_What to work on_: Repeat the data that follows, word for word, without the images.

_Material for the task_:
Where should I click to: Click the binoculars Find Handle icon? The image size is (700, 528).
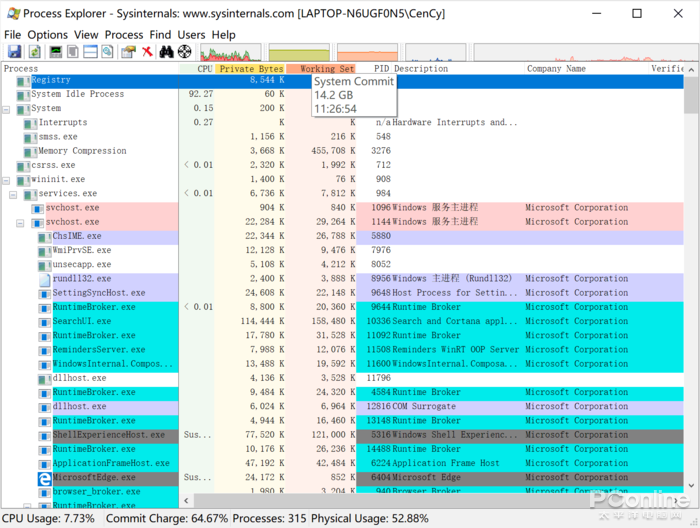pos(166,52)
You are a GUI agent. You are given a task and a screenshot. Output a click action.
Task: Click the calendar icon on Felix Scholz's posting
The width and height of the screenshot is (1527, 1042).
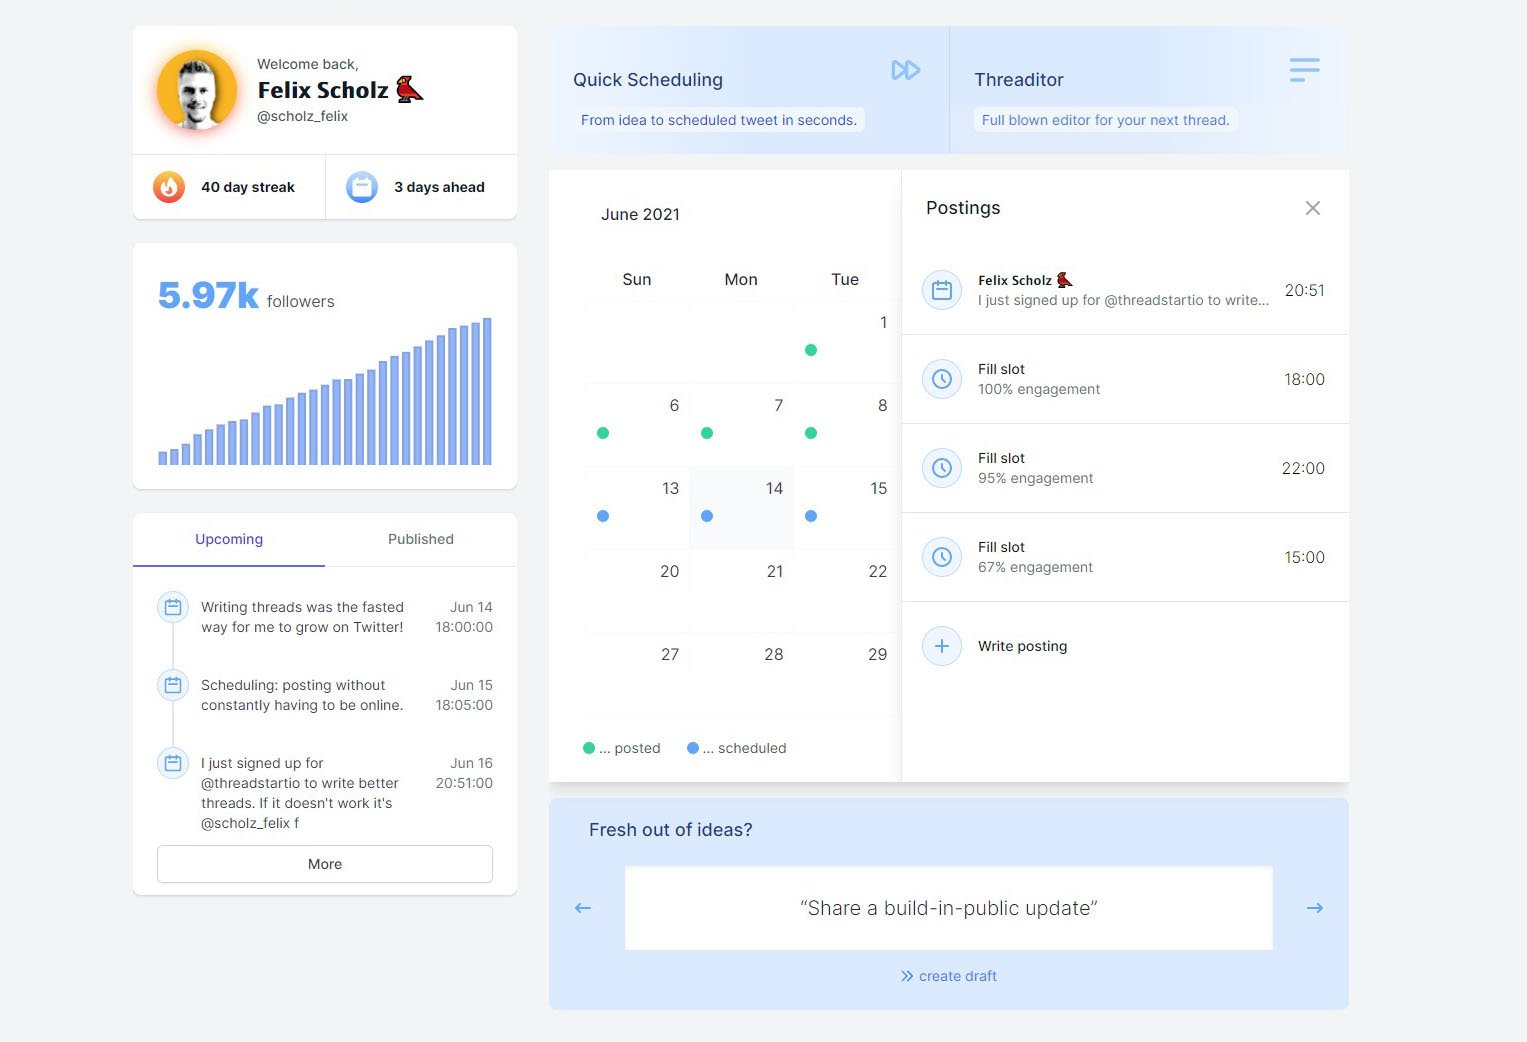click(x=941, y=290)
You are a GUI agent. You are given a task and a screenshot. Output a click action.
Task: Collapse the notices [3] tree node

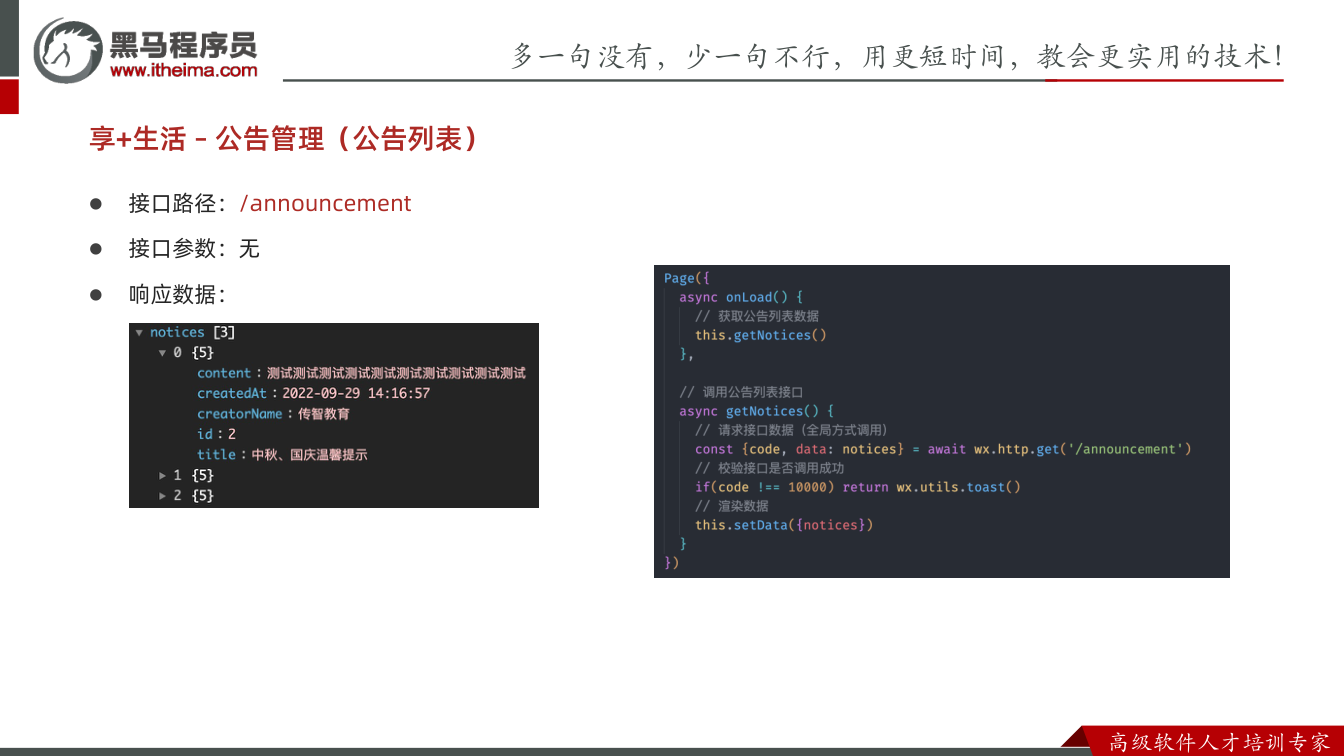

_Result of the exercise_:
Where should I click to: Click the binoculars Find Handle icon? The image size is (700, 528).
pos(166,52)
You are a GUI agent. You are given a task and a screenshot. Output a click action.
Task: Click the calendar icon on Felix Scholz's posting
The width and height of the screenshot is (1527, 1042).
click(x=941, y=290)
You are a GUI agent. You are given a task and a screenshot. Output a click action.
Task: Collapse the notices [3] tree node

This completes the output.